LISTA DE TAREFAS
(1) Transcreva fielmente, do texto sobre o Dia Mundial da Água, o trecho que começa em "Em seu mais" e termina em "(ITB) nesta terça-feira.", incluindo ambos.
(2) Traduza para o inglês a seguinte frase do texto sobre o Dia Mundial da Água: "A data foi criada em 1992 pela Organização das Nações Unidas (ONU) com o objetivo de promover o uso racional deste recurso tão essencial à vida, porém esgotável."

┌─ TRECHO DE ORIGEM

Hoje, 22 de março, comemoramos o Dia Mundial da Água. A data foi criada em 1992 pela Organização das Nações Unidas (ONU) com o objetivo de promover o uso racional deste recurso tão essencial à vida, porém esgotável.
Em seu mais recente relatório sobre recursos hídricos, a ONU trouxe alguns dados importantes sobre o líquido: 99% de toda a reserva de água doce do mundo se encontra no subsolo. Agora, os esforços de membros da entidade estarão concentrados no uso sustentável destas águas subterrâneas – “mal compreendidas e, consequentemente, subvalorizadas, mal administradas e até mesmo abusadas”, segundo o material – como uma saída para aumentar a produção de água e atender uma demanda que, até 2030, deve crescer 1% todos os anos no mundo.
Só no Brasil, quase 35 milhões de pessoas (16,3%) não têm acesso à água potável e cerca de 100 milhões (46%) não dispõem de rede de coleta de esgoto, apontou um relatório divulgado pelo Instituto Trata Brasil (ITB) nesta terça-feira.

└─
┌─ MATERIAL ARMAZENADO

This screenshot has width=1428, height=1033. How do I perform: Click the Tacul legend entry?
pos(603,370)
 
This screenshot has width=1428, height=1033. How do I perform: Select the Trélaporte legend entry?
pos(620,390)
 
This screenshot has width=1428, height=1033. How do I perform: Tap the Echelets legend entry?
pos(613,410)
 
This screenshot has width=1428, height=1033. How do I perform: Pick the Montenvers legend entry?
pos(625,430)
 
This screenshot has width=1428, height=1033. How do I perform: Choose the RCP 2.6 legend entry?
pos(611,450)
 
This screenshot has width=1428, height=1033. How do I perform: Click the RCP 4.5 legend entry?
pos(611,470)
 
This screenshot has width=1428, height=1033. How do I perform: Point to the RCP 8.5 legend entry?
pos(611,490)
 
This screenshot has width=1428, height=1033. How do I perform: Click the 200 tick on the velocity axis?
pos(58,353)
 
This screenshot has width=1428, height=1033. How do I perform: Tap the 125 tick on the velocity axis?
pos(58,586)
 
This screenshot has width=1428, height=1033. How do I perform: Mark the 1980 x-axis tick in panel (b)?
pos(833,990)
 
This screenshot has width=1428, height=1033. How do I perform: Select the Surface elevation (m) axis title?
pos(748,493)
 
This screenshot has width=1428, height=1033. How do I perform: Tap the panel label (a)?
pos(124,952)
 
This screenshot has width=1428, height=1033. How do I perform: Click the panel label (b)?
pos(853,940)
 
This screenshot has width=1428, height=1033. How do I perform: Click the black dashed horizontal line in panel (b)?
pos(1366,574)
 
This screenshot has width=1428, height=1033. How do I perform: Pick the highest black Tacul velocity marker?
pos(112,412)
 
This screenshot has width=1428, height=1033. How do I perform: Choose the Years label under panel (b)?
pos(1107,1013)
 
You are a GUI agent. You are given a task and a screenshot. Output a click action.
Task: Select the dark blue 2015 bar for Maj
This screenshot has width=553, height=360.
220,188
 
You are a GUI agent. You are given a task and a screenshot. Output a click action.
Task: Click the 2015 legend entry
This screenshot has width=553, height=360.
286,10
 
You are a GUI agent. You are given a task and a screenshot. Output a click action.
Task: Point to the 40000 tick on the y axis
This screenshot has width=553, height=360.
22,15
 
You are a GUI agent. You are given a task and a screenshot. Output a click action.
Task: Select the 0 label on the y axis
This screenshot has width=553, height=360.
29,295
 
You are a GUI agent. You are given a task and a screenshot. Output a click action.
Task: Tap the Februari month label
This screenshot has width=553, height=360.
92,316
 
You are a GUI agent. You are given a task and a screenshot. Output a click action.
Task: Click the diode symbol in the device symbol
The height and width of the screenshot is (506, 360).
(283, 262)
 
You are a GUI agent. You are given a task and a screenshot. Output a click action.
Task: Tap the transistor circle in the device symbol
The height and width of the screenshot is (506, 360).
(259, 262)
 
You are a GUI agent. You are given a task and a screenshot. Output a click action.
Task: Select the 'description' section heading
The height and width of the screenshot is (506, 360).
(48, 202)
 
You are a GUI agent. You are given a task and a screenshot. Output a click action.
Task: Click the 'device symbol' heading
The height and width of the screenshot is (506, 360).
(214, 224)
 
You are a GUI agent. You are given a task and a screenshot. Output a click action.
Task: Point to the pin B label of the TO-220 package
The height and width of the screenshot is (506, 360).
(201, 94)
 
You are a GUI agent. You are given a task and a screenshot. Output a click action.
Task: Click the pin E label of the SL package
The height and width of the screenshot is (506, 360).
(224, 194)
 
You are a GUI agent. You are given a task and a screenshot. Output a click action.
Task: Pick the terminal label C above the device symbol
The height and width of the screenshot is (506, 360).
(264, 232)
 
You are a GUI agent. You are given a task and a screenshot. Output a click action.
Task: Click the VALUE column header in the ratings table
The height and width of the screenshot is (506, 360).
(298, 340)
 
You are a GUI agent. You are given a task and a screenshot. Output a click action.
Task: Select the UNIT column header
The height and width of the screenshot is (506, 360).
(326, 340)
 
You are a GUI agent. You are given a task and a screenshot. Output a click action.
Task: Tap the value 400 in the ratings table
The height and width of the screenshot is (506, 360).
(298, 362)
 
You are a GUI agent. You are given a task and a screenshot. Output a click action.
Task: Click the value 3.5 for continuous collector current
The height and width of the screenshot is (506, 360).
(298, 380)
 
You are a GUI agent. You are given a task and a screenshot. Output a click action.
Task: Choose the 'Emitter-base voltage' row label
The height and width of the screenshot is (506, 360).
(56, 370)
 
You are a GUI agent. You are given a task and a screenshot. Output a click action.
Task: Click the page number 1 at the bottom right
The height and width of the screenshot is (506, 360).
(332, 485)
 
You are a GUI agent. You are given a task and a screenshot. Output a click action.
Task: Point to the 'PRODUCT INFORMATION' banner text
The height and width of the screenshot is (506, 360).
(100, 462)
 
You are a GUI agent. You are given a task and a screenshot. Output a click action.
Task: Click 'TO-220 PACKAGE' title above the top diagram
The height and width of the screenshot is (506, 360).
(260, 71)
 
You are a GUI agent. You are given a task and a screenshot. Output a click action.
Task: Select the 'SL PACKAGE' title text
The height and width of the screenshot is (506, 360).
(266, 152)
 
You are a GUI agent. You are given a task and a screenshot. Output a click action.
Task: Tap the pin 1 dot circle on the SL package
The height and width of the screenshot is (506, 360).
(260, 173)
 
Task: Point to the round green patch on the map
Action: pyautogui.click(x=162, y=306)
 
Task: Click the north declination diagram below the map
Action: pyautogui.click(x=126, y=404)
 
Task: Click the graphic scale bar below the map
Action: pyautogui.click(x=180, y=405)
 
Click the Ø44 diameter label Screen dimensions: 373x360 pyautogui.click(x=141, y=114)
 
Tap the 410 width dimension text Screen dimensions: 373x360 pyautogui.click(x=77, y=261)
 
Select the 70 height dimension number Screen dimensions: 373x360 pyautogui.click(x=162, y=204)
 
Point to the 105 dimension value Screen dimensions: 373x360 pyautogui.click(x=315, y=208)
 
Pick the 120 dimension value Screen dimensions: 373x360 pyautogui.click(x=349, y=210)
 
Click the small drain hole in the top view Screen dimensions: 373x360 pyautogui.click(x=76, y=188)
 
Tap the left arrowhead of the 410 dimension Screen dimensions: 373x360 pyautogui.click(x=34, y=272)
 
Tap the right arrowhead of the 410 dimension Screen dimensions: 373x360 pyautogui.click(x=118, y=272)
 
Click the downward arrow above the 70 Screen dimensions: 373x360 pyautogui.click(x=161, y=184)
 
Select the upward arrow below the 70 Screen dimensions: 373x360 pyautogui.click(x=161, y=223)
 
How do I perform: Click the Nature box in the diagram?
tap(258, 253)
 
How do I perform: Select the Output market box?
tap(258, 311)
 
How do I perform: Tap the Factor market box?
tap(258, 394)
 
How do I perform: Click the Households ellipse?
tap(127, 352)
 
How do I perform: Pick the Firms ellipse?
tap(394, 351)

└─

RESPOSTAS
(1)
Em seu mais recente relatório sobre recursos hídricos, a ONU trouxe alguns dados importantes sobre o líquido: 99% de toda a reserva de água doce do mundo se encontra no subsolo. Agora, os esforços de membros da entidade estarão concentrados no uso sustentável destas águas subterrâneas – “mal compreendidas e, consequentemente, subvalorizadas, mal administradas e até mesmo abusadas”, segundo o material – como uma saída para aumentar a produção de água e atender uma demanda que, até 2030, deve crescer 1% todos os anos no mundo.
Só no Brasil, quase 35 milhões de pessoas (16,3%) não têm acesso à água potável e cerca de 100 milhões (46%) não dispõem de rede de coleta de esgoto, apontou um relatório divulgado pelo Instituto Trata Brasil (ITB) nesta terça-feira.

(2) The date was established in 1992 by the United Nations (UN) with the aim of promoting the rational use of this resource, so essential to life yet exhaustible.